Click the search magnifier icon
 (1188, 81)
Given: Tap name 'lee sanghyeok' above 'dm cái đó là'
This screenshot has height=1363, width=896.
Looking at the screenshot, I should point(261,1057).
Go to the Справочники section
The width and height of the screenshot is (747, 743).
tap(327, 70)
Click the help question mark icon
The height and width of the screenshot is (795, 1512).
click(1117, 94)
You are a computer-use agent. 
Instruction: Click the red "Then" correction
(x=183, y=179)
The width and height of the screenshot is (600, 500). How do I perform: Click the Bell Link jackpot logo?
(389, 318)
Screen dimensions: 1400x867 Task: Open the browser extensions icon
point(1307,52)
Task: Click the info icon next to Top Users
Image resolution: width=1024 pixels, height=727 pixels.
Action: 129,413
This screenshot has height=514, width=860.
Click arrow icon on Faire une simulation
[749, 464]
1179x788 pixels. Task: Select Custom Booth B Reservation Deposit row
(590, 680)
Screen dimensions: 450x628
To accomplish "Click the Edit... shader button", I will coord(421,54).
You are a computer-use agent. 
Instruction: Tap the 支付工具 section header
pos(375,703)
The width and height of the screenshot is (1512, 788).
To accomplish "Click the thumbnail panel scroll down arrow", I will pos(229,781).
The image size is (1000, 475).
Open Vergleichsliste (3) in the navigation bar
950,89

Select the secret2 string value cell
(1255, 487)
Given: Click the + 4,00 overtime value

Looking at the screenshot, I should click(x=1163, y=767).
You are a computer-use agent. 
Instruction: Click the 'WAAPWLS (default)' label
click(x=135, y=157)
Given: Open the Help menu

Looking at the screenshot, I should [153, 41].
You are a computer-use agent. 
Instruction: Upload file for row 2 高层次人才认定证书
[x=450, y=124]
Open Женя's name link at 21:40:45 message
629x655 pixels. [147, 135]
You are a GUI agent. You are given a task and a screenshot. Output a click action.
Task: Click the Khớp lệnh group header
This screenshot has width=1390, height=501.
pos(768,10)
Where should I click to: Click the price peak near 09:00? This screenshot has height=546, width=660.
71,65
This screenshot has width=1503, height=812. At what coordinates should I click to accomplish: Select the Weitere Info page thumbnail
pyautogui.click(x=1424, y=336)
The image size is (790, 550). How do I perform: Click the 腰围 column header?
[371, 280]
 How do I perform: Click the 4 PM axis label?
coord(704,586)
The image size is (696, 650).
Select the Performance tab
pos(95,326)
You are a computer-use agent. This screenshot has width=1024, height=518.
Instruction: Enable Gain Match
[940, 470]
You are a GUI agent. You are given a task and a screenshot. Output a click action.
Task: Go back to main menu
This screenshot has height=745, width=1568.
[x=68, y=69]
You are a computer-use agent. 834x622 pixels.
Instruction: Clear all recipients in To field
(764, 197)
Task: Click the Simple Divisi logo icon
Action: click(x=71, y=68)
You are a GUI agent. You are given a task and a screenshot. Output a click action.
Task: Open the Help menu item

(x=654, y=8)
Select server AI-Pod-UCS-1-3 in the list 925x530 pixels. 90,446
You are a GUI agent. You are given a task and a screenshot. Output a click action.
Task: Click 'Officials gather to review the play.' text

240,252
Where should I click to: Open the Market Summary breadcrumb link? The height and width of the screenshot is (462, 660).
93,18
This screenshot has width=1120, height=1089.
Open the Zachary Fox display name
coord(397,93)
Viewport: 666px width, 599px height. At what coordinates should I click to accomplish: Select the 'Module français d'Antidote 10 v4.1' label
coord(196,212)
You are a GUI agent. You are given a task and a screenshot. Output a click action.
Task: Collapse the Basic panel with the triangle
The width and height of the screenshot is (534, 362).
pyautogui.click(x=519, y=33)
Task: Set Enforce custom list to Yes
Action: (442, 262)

Task goal → Give an exact copy of the lines above from the line with "Image resolution: width=1024" up to and including the line with "Screen dimensions: 450x628", and leave everything else out.

Answer to the problem →
Image resolution: width=1024 pixels, height=727 pixels.
Action: 129,413
This screenshot has height=514, width=860.
Click arrow icon on Faire une simulation
[749, 464]
1179x788 pixels. Task: Select Custom Booth B Reservation Deposit row
(590, 680)
Screen dimensions: 450x628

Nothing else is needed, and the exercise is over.